The Prada Phone by LG has certainly got a unique look about it with a textured back cover that gives it the feel of fancy notebook or a posh leather-bound cigarette case. Personally we did not like this design and for the money you pay (something like £342), its spec seems under-whelming compared to some of the other handsets we reviewed this month (namely the HTC One S and Sony Xperia S).
Continuing the design, at the top of the handset there are three identical looking buttons. These are an attempt to continue the fashion conscious style, but unfortunately two of the buttons don’t have any identifying markers so you can imagine what happens when you try to turn on the phone for the first time!
Speaking of which when the Android (2.3) home screen finally appears you are greeted by another distinct look - the home-screen and applications are given a Sin-City style black and white overcoat that is certainly different, though not necessarily ideal!
For example we felt that some of the icons were harder to identify. Plus there is no consistency to the black & white look as when you scroll further down the list of apps you find the Google Service icons or downloaded apps icons are all in colour.

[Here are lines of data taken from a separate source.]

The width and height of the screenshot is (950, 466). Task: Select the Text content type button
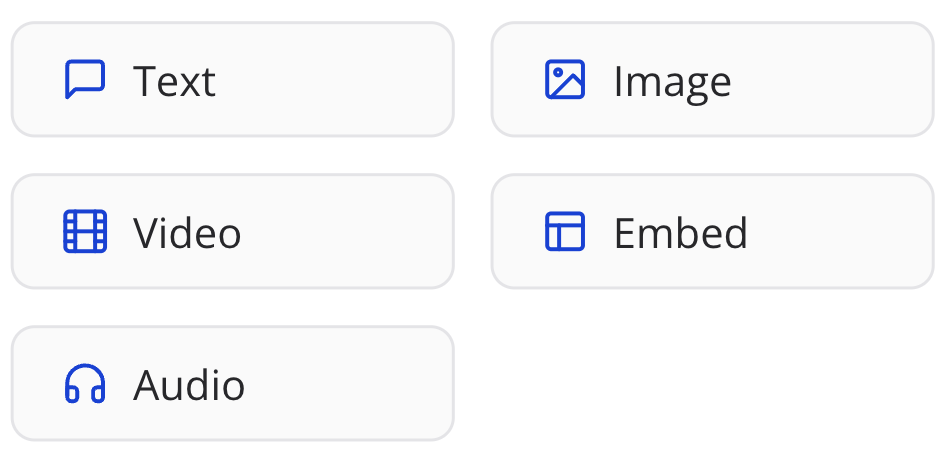click(232, 80)
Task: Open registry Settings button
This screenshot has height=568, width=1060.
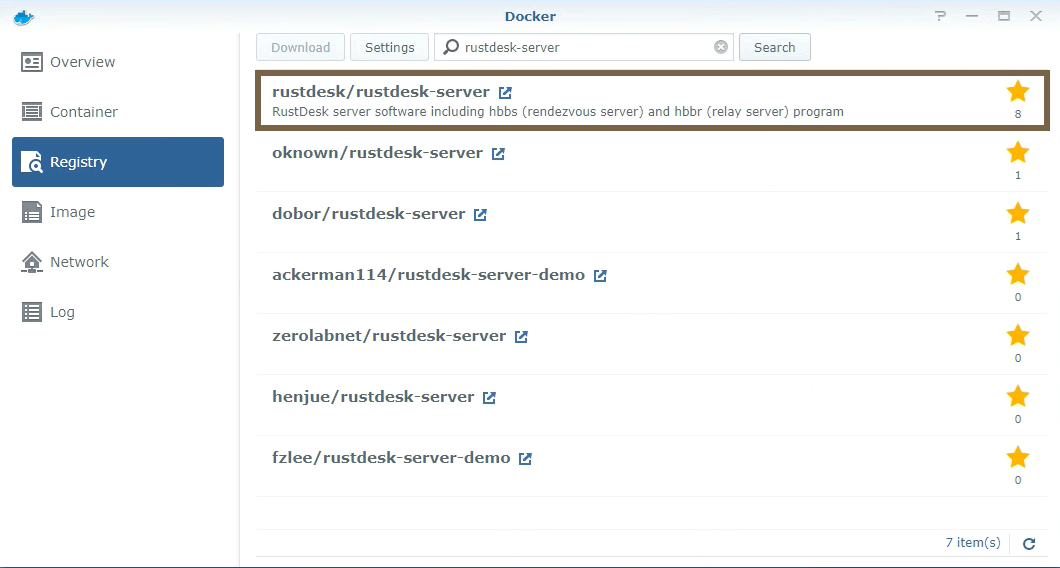Action: (x=389, y=47)
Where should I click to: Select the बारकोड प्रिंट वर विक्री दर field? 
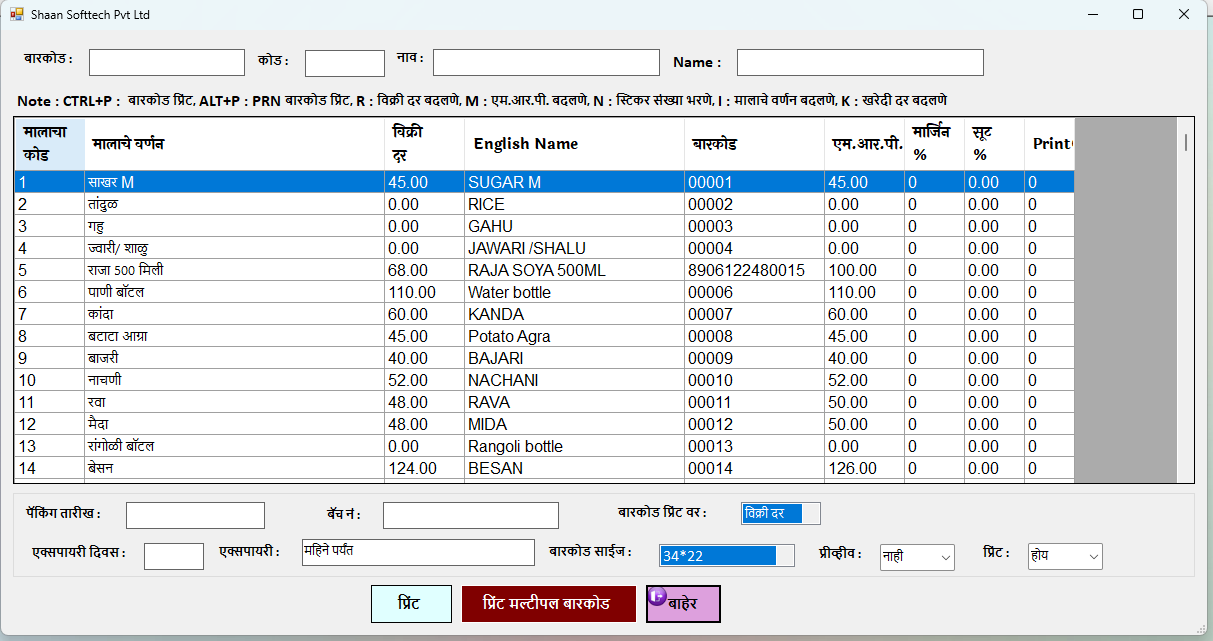pyautogui.click(x=780, y=513)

As for the screen itself the 4.3” IPS LCD display does produce a nice image while playing games or watching YouTube videos (with good viewing angles to boot). However the screen does suffer from traces of overexposure at max brightness and its standard WVGA resolution doesn’t make the screen as sharp in terms of fonts.

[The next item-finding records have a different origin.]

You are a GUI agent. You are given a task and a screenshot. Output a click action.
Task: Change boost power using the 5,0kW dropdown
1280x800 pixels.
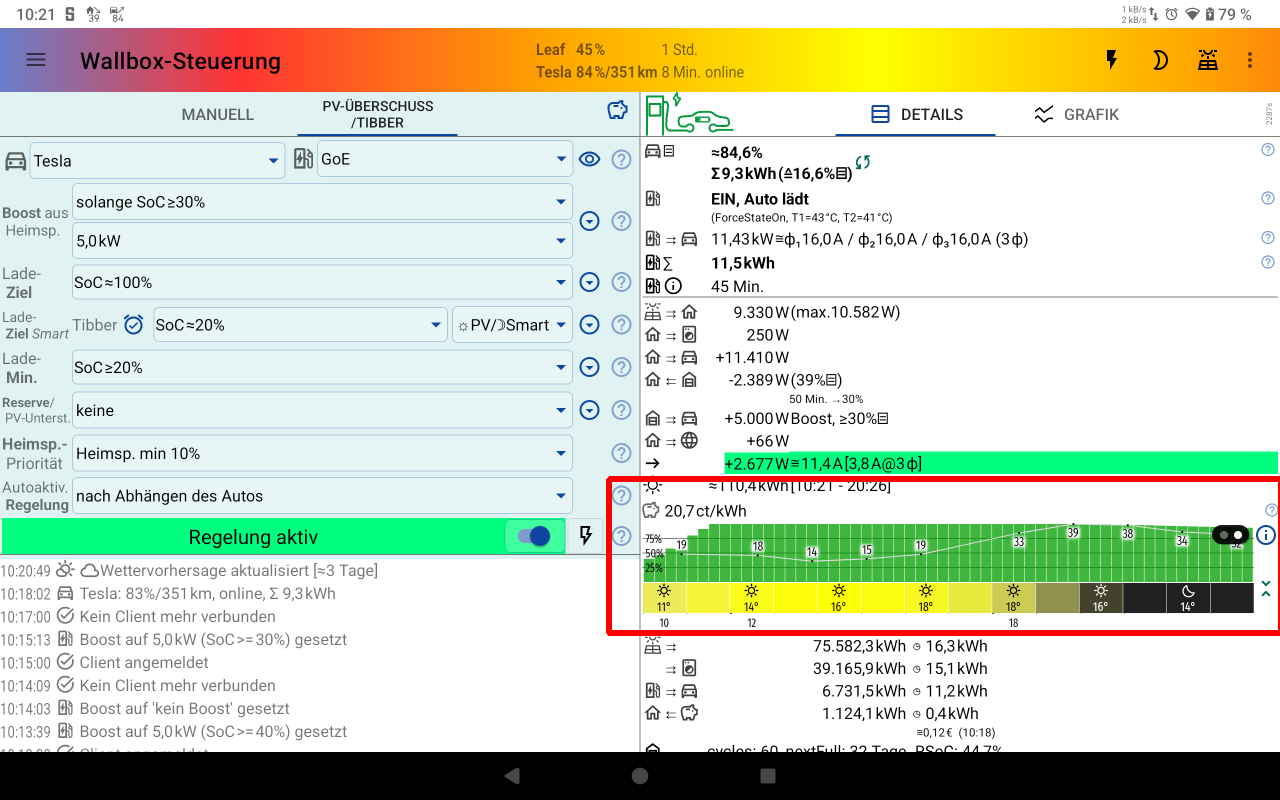(320, 240)
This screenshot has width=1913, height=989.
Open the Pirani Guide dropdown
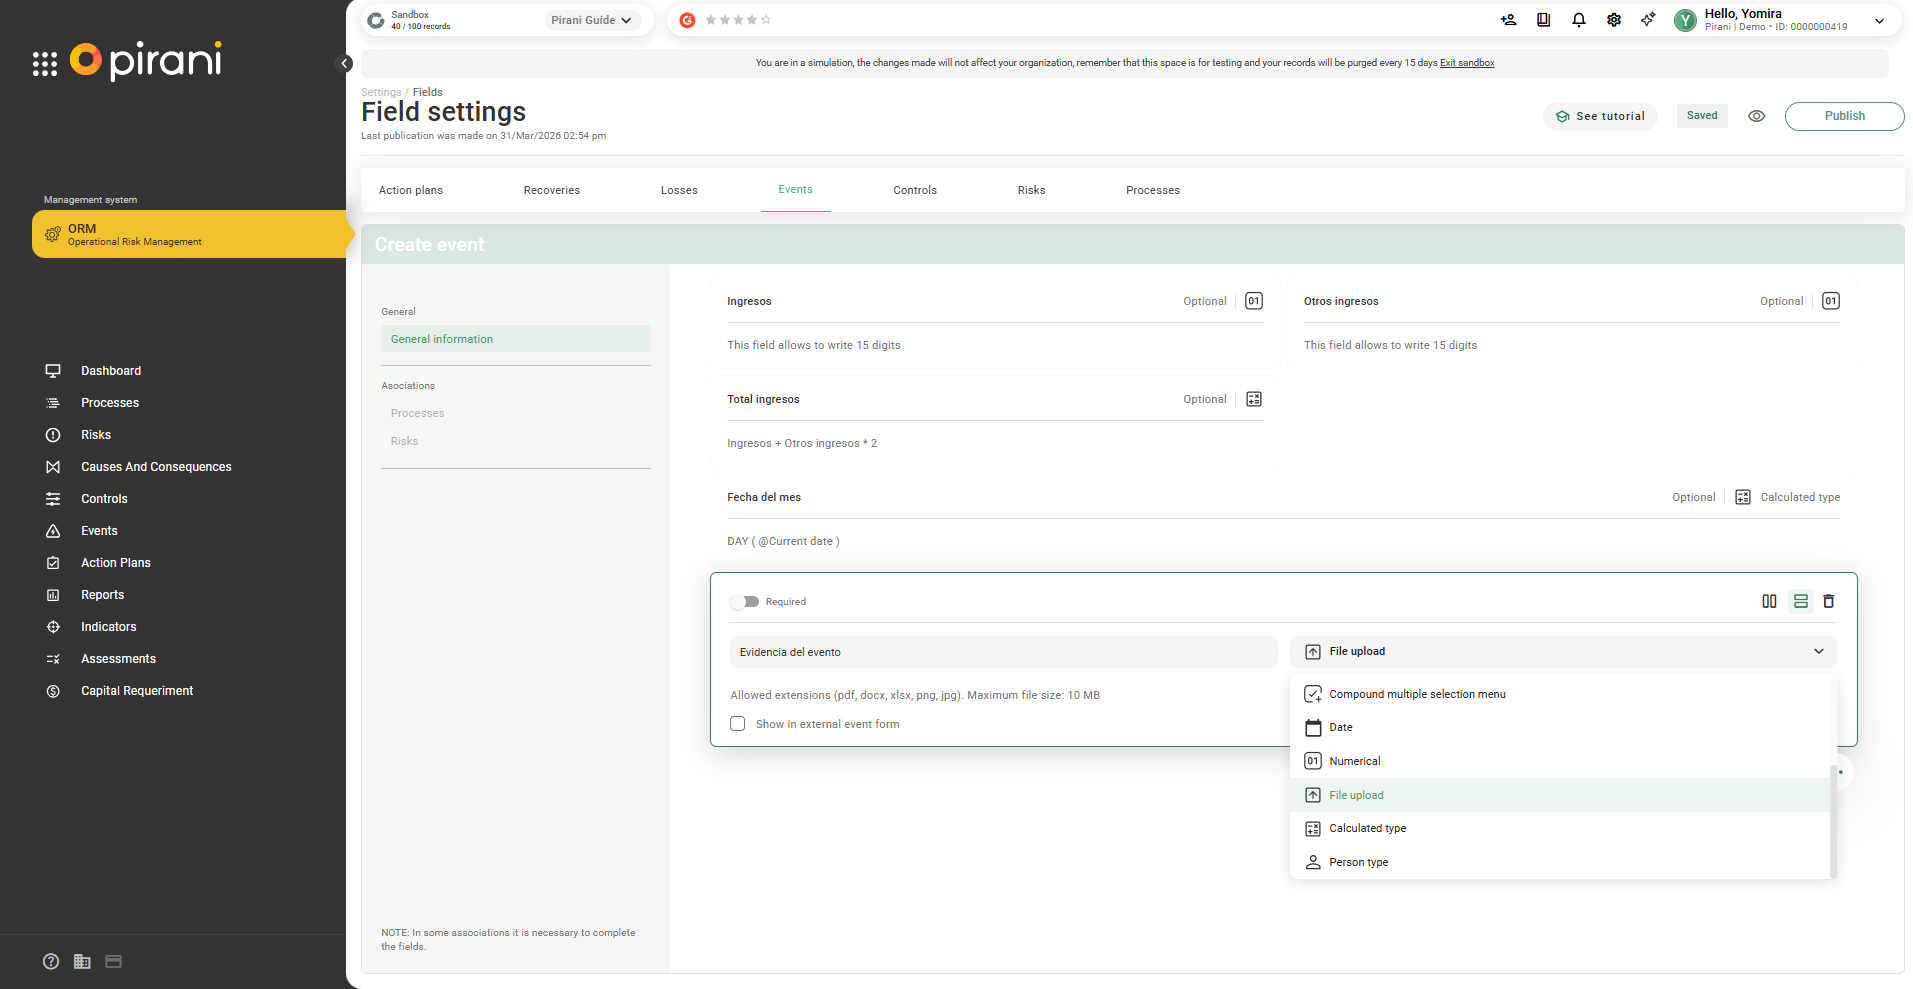click(591, 20)
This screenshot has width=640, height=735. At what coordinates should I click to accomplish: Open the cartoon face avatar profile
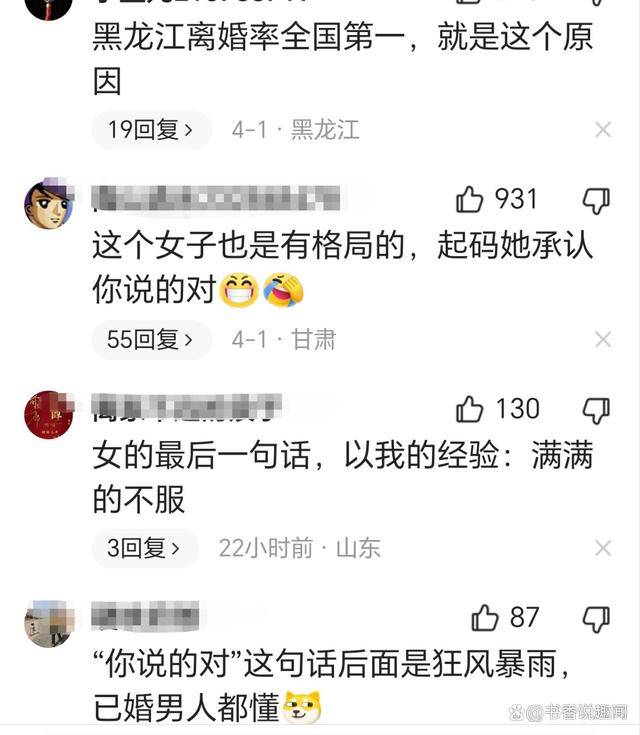click(49, 203)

Additionally we found that while using a few apps the screen did not respond to finger presses straight away. We then ended up having to press harder on the on-screen icons to get them to work. Hopefully this is an isolated issue or one that could be fixed when the ICS update arrives.

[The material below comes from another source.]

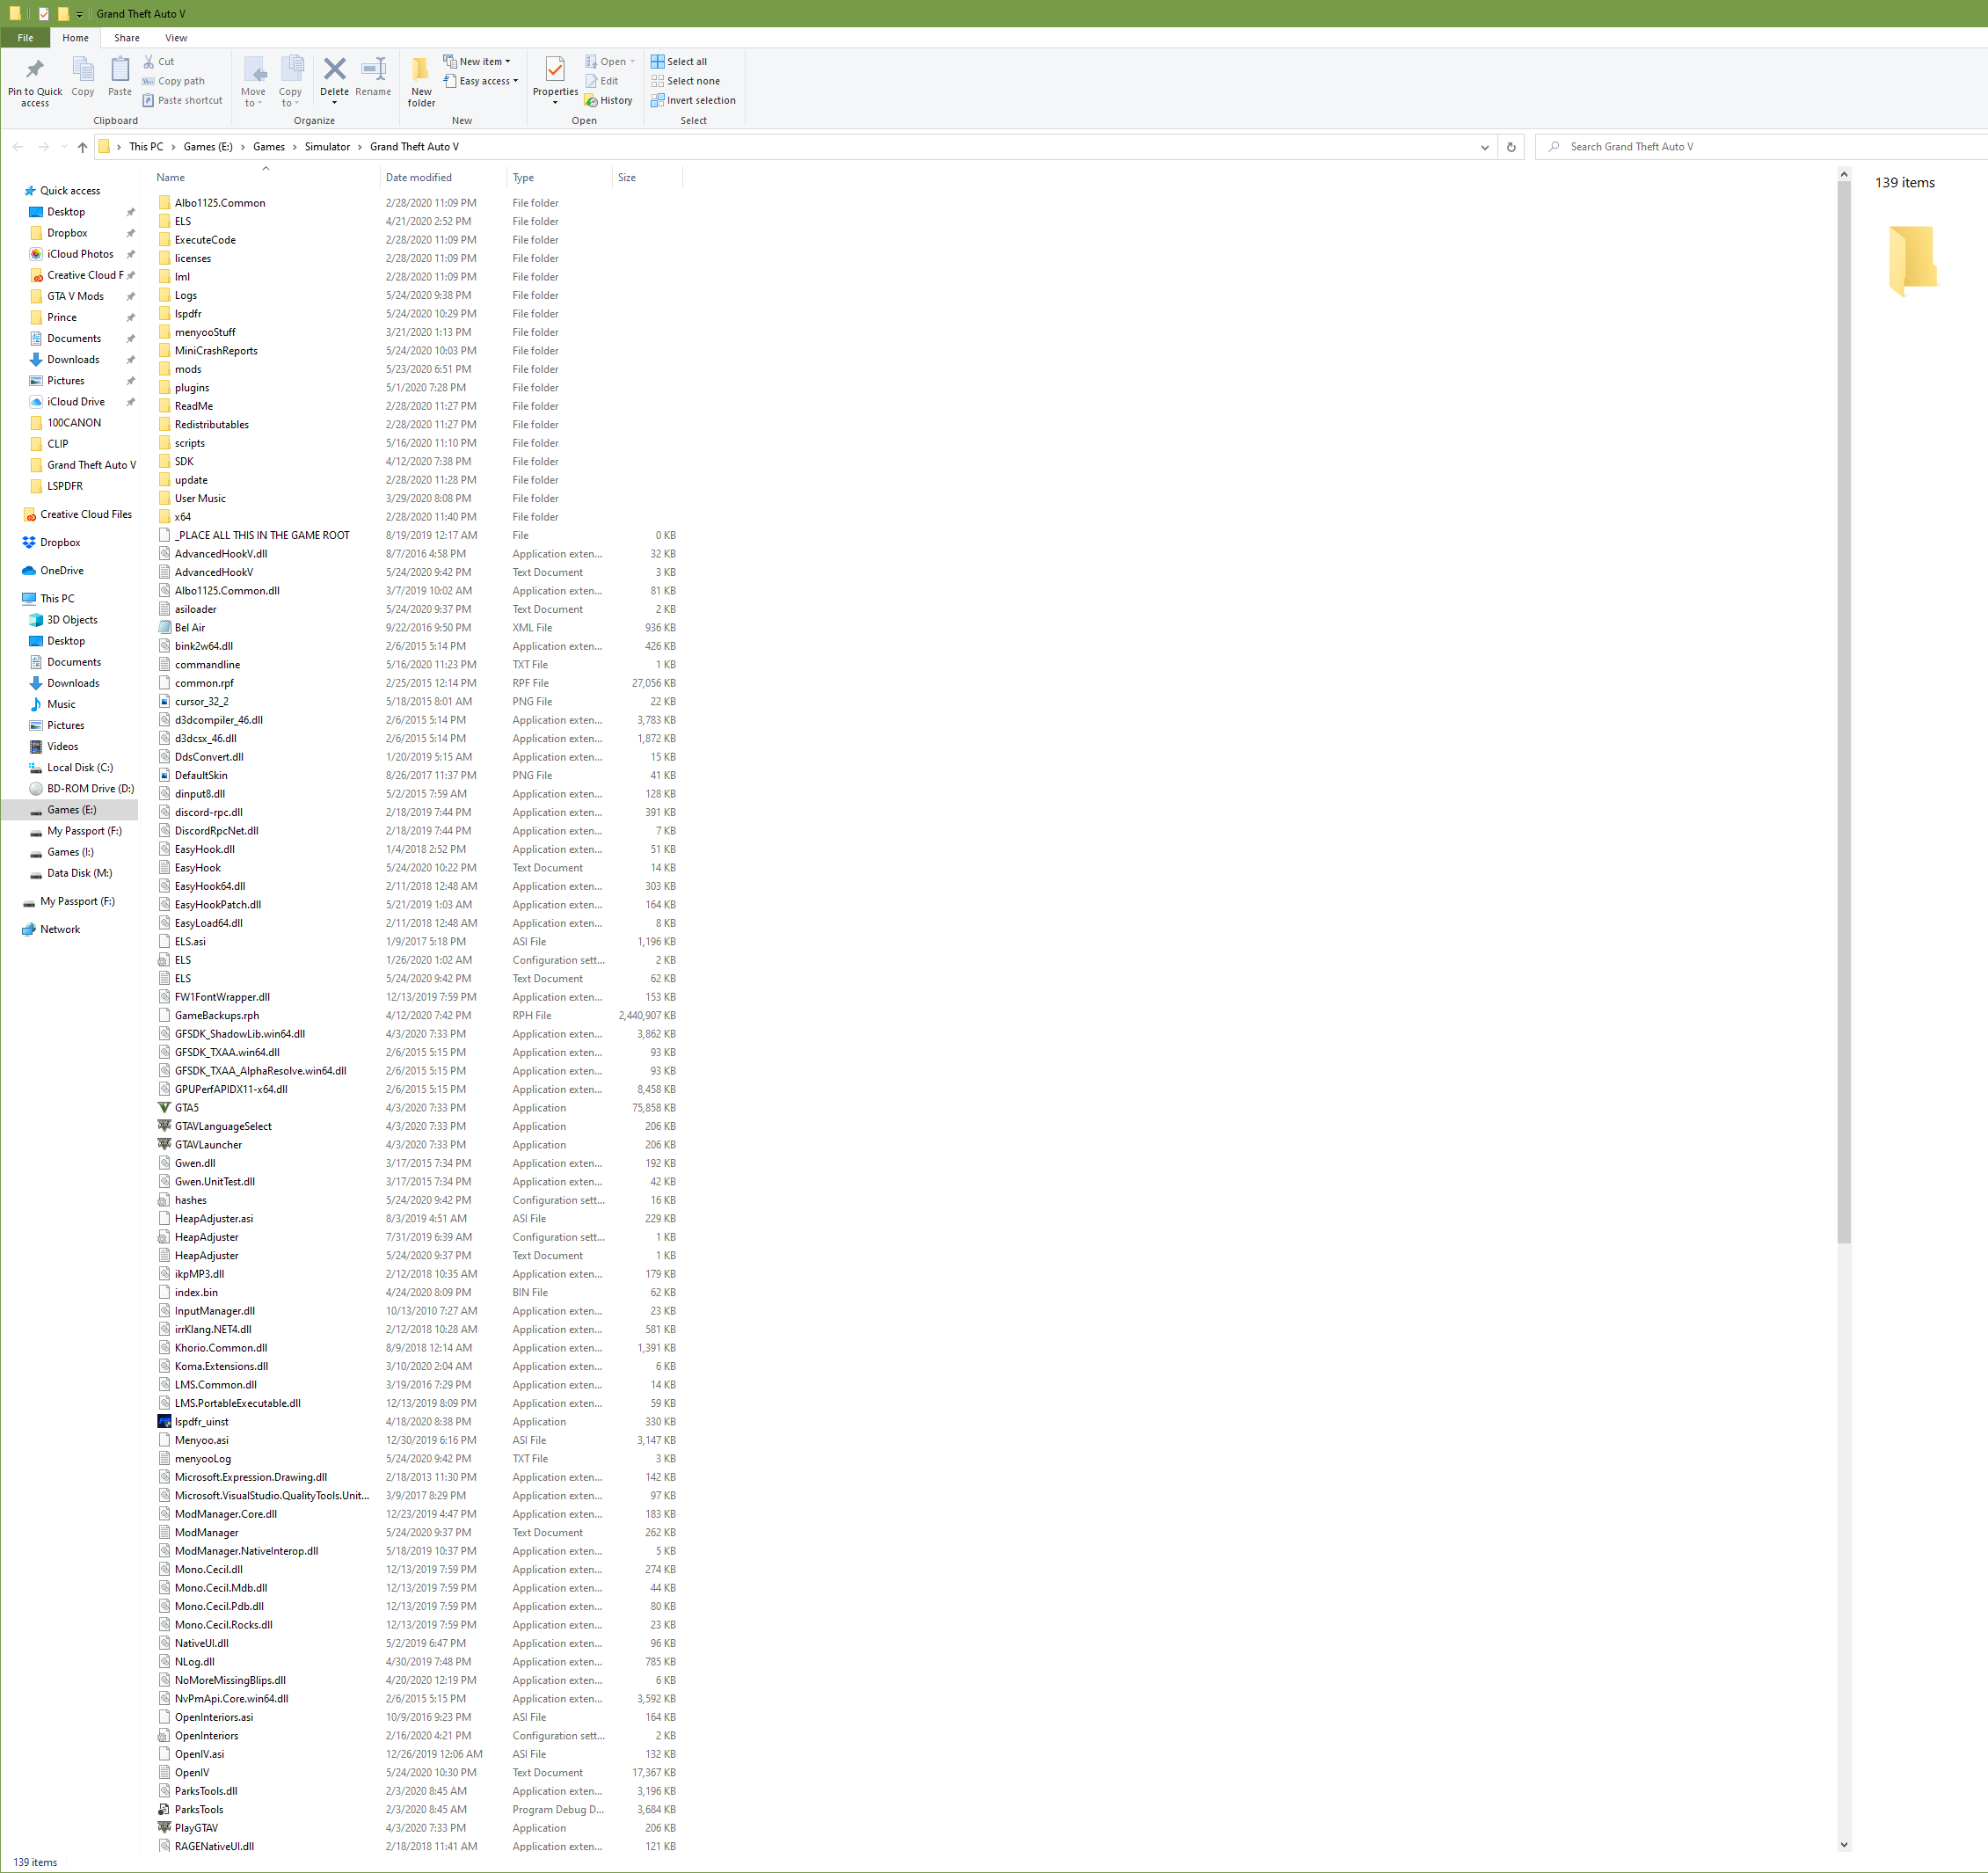Click the refresh button beside address bar

point(1510,147)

Pre-installed applications were also kept to a minimum, but we did like the NFC support that is easy to access from the notification bar and the video player - with its pseudo surround option – certainly boosted audio playback (via a pair of headphones).
Benchmark Performance & Camera Quality
Running our synthetic benchmarks did reveal how much slower the device is compared to the HTC One S we reviewed earlier, with a Vellamo score of 849 vs the HTC’s 2409. Granted the LG is £60 or so cheaper, but even so for the price you could do a lot better. However in real-world terms, apart from the above screen response issue, the Prada was a capable performer for most tasks.
This included the 8MP camera which ran fine outdoors in brighter conditions, taking some pretty good shots in the process. The only quibble was the level of camera features themselves, which we have to say were pretty feeble.
In terms of battery tests we always leave the phone antenna (plus data) running while setting the backlight to Max.
We then run a video for 2 hours and 15 minutes to gain an idea of how much battery life is left from a full charge.
Battery life was poor with just 50% remaining from a full charge. In general heavy use terms (such as web browsing, YouTube streaming and games) you would also require regular charges.